Now that we’ve seen how instantaneous frequency can distinguish between ambiguous cases of summed signals, let’s use it to formally define what harmonics are. We shall say that a resultant signal \(x(t)\) formed as a sum of \(N\) sinusoids ordered by increasing frequency, \(x(t) = \sum_{n=1}^N a_n \cos(\omega_n t + \phi_n)\)

  1. All sinusoids have an integer frequency relationship to the base and a constant phase relationship, i.e. \(\omega_n = n \omega_0, n \in \mathbb{Z}\) and \(\frac{\mathrm{d}\phi_n}{\mathrm{d}t}=0\).

  2. The joint instantaneous frequency \(f_J\) for the resultant signal is well-defined for all \(t\), i.e. \((f_J \geq 0) \forall t\).

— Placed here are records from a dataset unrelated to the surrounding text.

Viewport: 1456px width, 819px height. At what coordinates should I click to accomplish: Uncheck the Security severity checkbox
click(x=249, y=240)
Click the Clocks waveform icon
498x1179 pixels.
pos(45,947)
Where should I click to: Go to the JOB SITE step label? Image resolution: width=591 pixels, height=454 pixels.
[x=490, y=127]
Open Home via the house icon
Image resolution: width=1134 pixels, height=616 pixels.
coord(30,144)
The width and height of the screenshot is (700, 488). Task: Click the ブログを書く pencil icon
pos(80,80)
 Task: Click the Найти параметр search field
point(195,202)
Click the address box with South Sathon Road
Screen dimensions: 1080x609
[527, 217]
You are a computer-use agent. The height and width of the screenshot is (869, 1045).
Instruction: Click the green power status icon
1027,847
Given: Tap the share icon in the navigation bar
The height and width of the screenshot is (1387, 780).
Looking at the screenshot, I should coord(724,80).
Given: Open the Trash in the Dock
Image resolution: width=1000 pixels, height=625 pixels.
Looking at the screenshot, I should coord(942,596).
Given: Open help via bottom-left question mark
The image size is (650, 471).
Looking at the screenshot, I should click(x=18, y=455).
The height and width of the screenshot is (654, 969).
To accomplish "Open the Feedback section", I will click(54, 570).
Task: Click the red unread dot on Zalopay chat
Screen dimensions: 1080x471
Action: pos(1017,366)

In simple terms, the first condition guarantees the joint function retains the same period as the base and the second condition makes sure we have no prominent secondary extrema. In theory, we now have a simple recipe for identifying harmonics! In practice, more useful relationships can be derived from the above two conditions. For a full exposition, please see the manuscript associated with this notebook.

It turns out the second condition also has a natural interpretation in terms of extrema counting and Empirical Mode Decomposition (EMD). For two signals, it is equivalent to demanding \(af≤1\), where a and f are the amplitude and frequency ratios of the signals respectively. For more involved discussion about this, as well as an application to simulated and experimental neurophysiological data, check out the full paper.